SQL Server v.Next ("Denali") : How a columnstore index is not like a normal index
At the end of my Denali presentation at SQLSaturday #65 in Vancouver, a member of the audience asked, "What makes a columnstore index different from a regular nonclustered index?" At the end of a busy day, I was at a loss for an answer, and I'll explain why.
First, I'll briefly explain the basic, core, high-level functionality of a columnstore index (you can read a lot more details in this white paper). Basically, instead of storing index data together on a page, it divvies up the data from each column into its own set of pages. If you are after the data from only one column, this doesn't provide a great advantage over a traditional index, since you're not going to be able to store that many more rows on a page.
The reason I was having a hard time articulating the benefit is because I was thinking about a simple non-clustered index with one column, and comparing it to a columnstore index with only one column defined. The benefit of the columnstore index is that you can basically declare it against most or all of the columns in a table, effectively similar to creating an index on each column – and this is where column store indexes provide the largest benefit. The differences between a column store index and a handful of indexes for each column are (1) size due to the structure of the index and the fact that compression will likely work much better when you can fit more like values on a page, and (2) you only pay for the index maintenance on a columnstore index once, because of what I'll describe next.
The columnstore index has limitations that definitely make you feel like the grass is greener on the other side. Most importantly, in Denali, due to the cost of maintenance, a columnstore index will be read only… essentially, you will need to rebuild the index when data changes. Some other limitations: only one columnstore index per table, the index must be partition-aligned, can't be filtered, and the base object must be a table (so, no indexed views).

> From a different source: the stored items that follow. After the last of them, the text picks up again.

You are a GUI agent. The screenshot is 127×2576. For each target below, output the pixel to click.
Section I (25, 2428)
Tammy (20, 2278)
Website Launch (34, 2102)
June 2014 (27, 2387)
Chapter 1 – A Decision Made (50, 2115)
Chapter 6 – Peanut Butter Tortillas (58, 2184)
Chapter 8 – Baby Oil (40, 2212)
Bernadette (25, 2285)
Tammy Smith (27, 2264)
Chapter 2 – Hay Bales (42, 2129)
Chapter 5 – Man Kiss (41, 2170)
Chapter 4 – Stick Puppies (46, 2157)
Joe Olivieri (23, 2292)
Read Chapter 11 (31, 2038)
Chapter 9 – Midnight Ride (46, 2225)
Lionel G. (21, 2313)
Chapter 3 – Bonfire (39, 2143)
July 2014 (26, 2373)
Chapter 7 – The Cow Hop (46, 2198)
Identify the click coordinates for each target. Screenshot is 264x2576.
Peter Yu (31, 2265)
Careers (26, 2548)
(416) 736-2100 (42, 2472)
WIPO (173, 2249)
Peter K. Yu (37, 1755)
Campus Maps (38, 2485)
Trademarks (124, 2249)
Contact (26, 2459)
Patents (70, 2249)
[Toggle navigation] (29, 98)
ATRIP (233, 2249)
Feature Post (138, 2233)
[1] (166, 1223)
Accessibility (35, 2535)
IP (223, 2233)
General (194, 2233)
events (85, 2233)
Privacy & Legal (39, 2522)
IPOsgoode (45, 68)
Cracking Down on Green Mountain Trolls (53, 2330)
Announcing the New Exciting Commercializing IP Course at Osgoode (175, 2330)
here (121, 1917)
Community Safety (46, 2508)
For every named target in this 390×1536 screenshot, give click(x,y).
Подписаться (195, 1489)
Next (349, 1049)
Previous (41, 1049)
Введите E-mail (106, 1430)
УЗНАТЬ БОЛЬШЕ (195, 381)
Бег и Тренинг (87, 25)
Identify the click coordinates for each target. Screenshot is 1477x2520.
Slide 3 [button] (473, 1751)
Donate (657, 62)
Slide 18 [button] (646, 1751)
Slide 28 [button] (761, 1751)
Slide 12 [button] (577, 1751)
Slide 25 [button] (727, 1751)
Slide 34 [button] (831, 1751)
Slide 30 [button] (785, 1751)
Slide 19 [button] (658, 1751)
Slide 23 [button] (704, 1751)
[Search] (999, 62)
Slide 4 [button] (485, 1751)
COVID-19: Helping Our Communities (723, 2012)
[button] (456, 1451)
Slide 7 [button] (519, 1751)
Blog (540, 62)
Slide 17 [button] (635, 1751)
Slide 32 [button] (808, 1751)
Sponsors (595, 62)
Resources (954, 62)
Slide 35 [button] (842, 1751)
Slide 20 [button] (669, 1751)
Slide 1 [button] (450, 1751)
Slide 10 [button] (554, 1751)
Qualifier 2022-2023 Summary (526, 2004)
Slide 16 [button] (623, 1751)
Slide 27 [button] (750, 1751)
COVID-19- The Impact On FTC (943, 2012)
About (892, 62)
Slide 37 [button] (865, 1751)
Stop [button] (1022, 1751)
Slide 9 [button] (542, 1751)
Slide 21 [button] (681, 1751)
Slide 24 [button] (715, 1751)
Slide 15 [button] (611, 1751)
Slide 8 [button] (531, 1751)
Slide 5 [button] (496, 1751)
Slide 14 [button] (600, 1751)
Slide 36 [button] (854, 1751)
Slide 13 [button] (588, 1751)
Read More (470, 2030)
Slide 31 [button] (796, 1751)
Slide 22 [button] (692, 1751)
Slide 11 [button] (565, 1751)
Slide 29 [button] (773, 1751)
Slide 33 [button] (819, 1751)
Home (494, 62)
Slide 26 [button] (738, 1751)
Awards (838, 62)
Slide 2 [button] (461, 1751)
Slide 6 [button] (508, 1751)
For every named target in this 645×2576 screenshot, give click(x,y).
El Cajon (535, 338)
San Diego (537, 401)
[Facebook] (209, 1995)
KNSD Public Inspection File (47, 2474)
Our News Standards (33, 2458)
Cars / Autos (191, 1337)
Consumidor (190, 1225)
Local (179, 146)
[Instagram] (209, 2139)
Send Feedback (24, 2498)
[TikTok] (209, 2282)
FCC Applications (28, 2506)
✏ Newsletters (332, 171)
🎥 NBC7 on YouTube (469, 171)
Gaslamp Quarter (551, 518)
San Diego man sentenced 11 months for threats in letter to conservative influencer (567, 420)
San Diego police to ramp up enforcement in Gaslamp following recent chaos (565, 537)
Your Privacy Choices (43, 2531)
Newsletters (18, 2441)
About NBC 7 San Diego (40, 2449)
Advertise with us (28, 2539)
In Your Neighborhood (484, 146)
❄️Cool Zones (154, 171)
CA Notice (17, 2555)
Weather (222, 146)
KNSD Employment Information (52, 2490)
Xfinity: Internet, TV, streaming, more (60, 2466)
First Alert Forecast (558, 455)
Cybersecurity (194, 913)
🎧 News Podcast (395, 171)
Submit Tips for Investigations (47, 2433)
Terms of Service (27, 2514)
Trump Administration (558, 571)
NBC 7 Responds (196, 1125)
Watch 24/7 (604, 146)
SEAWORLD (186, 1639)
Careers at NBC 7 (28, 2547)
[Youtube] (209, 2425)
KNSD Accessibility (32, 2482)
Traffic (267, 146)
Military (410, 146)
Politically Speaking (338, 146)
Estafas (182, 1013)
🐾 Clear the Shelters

This feature is definitely geared to data warehouse scenarios, or where you are free to rebuild indexes nightly or on some other interval. I can't give you a good idea about the cost of maintaining this index manually compared to multiple traditional indexes, since the feature did not make the cut for the publicly available CTP1. But I hope to publish some blog posts with real numbers on both the read and write sides when the next public CTP is made available. I am fairly certain I will be able to demonstrate cases where this type of index will drastically increase read performance (without losing substantial write performance), provided that you are in a scenario where you can update the data on an infrequent schedule, such as nightly.
If you want some detailed background on this technology, please check out Dr. David DeWitt's PASS Summit 2009 keynote slide deck. And if you’re a PASS member, you can access the video at sqlpass.org (login required).
[I am currently at the MVP Summit, and I just want to clarify (in case anyone was wondering), none of the material I discuss above is in violation of NDA.]